(Passage for review)

A similar approach of setting out a broad principle is taken to the proposals around preventing anti-competitive behaviour. Where commissioners make arrangements that materially restrict competition then they will need to demonstrate that the restrictions are indispensable for delivering the intended benefits. Indispensable is a very high test indeed and in my view one that can rarely be met.
Let us take as an example s75 agreements with local authorities. The government is keen to promote partnership working between health and social care. Commissioners will therefore be considering which of their functions they should delegate to local government to enable joint commissioning by the council.
‘Would the s75 agreement be regarded as restricting competition in a way that is not in the interests of service users?’
Joint commissioning by a council may result in the council providing the service itself rather than competing the contract. In these circumstances the clinical commissioning groups (CCGs) will effectively have “given” the service to the local authority as provider. Would this be seen as indispensable for delivering the service or would the s75 agreement be regarded as restricting competition in a way that is not in the interests of service users?
This will of course depend on the details of any individual case, but s75 agreements certainly have the potential to fall within the category of anti competitive arrangements unless they are clear as to the outcomes they seek to achieve and the extent to which local authorities when carrying out delegated functions of CCGs will compete these opportunities.
Questions for Monitor
Without detailed guidance on how the new regulations will apply in practice, we will only understand their full reach through the decision made following complaints to Monitor.
And what about Monitor’s powers? These will be wide and include the power to direct commissioners to remedy a breach or withdraw or vary a tender. The proposals raise three key questions for me. First, how quickly will Monitor be able to address complaints and what happens during an investigation? Will a procurement be suspended while a complaint is investigated? If so for how long as this has the potential to impact on the speed of change.

(End Passage for review)

Continue the commentary on competition rules for NHS commissioners and Monitor's powers, starting after its last sentence.

(Given information)

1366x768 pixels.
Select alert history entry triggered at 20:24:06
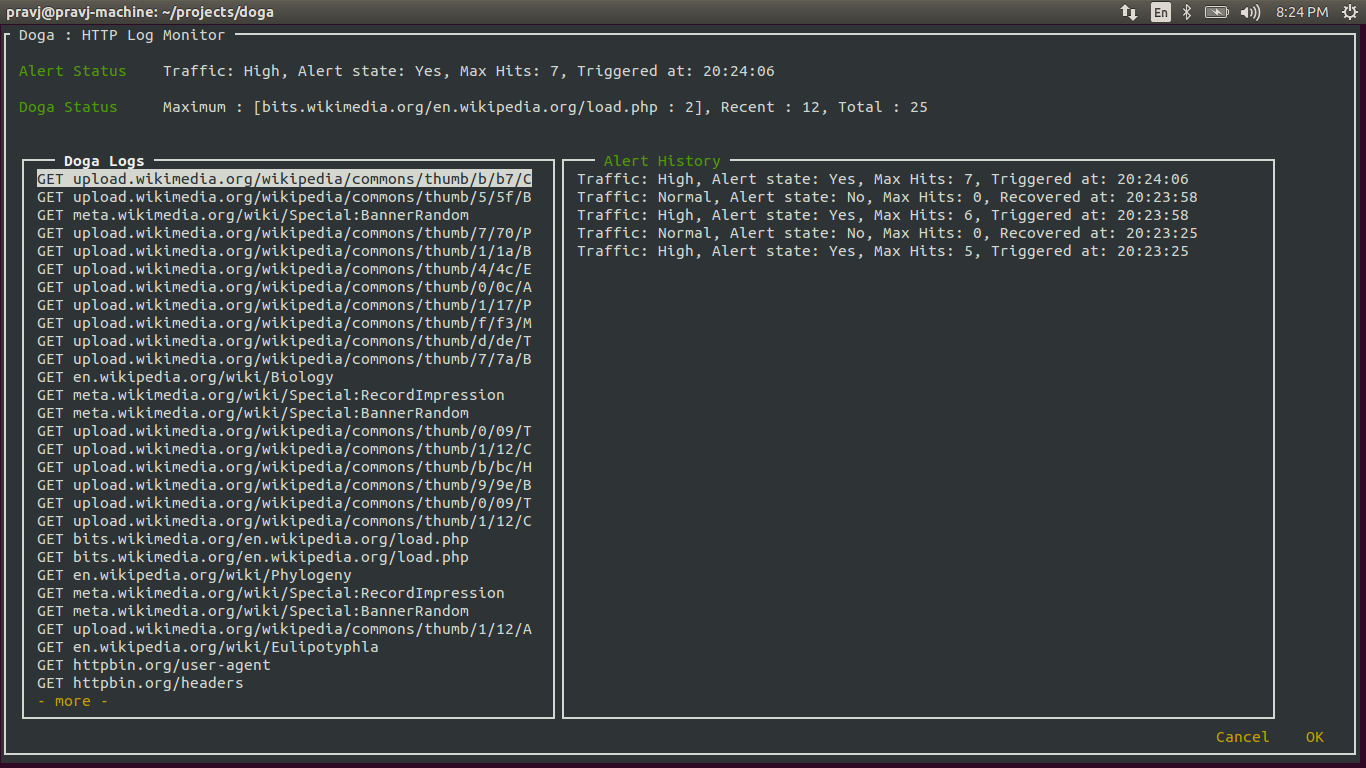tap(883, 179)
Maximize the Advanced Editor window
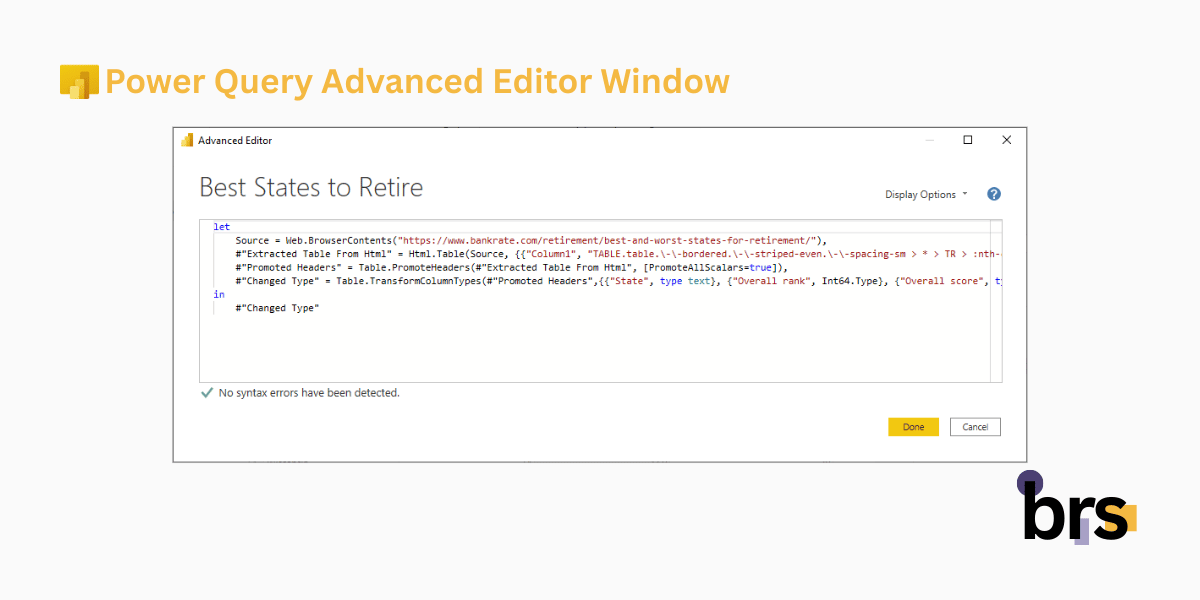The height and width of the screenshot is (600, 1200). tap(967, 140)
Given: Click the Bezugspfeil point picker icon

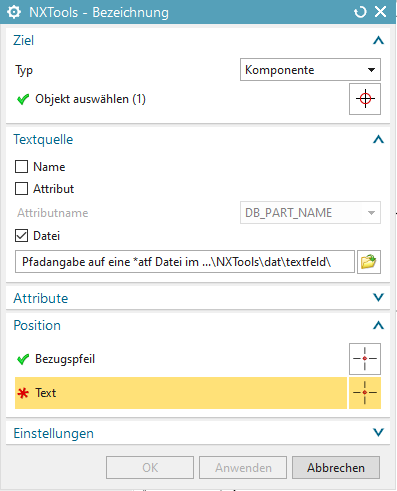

(End Given information)

Task output:
‘And what about Monitor’s powers? These will be wide and include the power to direct commissioners to remedy a breach or withdraw or vary a tender’
Secondly, how will Monitor deal with vexatious complaints? Under current proposals no costs are incurred as a result of bringing a complaint. It is of course important to facilitate challenges to anti competitive behaviour. But looking at this from the other side, how will Monitor curb unfounded complaints which are subsequently dismissed, particularly where they have a direct impact on commissioners being able to implement changes to services.
Thirdly, under the Health and Social Care Act 2012 Monitor could have the right to set contracts aside once made if they are found to be in breach of the regulations. This could have significant implications for commissioners and for patients. It is important to understand the circumstances in which Monitor can exercise the right and how Monitor will do so if for example a provider has changed and staff have already transferred to the new provider at the point a contract is set aside.
The development in procurement law for health services is of paramount importance for commissioners. I hope that those drafting the detail of the regulations consider the potential impact they could have on service delivery and provide a sufficient level of guidance to empower commissioners when making decisions around competition and cooperation.
Gill Thomas is a partner at Mills & Reeve LLP.